* **What the task asks**: Answer with one number only: how many lines in this material contain the word "will"?

══ Data supplied

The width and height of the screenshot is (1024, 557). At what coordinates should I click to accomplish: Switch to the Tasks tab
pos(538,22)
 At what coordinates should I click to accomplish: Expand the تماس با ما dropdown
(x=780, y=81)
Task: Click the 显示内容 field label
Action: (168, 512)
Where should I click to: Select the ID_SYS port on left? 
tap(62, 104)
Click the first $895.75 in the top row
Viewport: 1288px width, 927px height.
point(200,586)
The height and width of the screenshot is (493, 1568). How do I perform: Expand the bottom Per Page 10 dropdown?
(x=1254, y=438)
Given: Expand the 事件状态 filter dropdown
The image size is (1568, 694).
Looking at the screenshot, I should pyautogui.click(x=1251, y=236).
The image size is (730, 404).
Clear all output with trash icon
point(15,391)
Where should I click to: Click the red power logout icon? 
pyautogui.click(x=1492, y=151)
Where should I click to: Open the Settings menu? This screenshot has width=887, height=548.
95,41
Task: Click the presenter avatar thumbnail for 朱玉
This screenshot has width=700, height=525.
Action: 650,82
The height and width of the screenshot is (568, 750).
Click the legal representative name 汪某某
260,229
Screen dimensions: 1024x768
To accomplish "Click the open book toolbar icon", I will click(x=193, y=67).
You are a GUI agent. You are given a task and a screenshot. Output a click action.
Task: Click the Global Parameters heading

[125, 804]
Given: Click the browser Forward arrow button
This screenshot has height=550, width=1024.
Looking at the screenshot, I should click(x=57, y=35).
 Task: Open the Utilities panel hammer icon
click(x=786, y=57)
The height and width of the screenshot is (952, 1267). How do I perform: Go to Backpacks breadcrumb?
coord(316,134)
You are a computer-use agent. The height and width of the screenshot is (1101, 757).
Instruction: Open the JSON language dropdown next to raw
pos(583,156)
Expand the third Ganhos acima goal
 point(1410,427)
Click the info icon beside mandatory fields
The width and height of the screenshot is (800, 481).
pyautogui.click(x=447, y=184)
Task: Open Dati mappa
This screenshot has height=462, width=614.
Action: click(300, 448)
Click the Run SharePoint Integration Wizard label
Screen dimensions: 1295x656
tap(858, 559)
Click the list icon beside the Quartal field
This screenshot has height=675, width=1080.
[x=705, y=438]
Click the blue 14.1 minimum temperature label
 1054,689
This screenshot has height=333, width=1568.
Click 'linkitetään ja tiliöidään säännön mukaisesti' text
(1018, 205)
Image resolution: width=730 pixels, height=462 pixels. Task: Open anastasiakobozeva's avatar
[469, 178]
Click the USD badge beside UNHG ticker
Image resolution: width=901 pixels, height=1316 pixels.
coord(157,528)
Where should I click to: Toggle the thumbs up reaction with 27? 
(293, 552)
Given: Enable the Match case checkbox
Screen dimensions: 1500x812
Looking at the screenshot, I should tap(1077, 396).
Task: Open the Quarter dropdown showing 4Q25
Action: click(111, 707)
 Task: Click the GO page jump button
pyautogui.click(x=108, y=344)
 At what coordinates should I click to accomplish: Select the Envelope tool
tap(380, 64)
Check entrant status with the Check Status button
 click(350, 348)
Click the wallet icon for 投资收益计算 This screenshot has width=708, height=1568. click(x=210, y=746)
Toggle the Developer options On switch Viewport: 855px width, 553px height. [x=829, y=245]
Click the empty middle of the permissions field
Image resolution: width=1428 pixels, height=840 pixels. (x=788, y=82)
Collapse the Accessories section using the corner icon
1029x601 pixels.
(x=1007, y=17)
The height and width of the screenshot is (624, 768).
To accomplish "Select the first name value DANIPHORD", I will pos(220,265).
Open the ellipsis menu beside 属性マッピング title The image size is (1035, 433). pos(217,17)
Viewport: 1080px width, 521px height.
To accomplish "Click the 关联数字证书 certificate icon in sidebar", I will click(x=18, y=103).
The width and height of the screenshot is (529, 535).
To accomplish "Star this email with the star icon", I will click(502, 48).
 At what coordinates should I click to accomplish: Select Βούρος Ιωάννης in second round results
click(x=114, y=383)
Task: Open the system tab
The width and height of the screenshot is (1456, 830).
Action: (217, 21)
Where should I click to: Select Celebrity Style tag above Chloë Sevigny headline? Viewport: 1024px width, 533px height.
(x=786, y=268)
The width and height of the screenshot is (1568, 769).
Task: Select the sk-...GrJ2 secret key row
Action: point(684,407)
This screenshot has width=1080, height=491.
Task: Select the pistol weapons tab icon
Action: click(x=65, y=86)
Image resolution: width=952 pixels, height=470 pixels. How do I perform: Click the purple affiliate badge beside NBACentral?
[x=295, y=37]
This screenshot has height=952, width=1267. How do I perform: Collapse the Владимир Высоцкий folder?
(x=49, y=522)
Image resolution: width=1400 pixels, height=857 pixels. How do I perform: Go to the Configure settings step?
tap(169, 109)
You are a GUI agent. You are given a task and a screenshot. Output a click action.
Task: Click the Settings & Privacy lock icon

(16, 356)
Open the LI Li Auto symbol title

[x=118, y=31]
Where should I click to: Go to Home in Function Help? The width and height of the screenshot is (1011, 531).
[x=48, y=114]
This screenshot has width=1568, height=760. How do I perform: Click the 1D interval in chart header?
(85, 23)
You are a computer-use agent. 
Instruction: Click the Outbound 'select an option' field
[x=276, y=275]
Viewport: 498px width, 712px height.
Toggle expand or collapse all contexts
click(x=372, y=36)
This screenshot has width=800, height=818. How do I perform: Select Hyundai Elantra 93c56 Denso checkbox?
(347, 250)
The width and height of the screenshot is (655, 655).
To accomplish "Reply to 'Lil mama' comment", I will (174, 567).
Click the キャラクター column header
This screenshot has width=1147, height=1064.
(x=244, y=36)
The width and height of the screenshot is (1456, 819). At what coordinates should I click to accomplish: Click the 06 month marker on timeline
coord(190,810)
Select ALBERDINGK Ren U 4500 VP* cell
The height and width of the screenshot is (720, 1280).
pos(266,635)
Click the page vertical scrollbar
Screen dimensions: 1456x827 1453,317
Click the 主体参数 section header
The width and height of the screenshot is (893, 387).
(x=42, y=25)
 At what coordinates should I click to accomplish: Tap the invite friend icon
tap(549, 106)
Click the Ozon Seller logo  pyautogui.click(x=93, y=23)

════

* **Answer for the task**: 5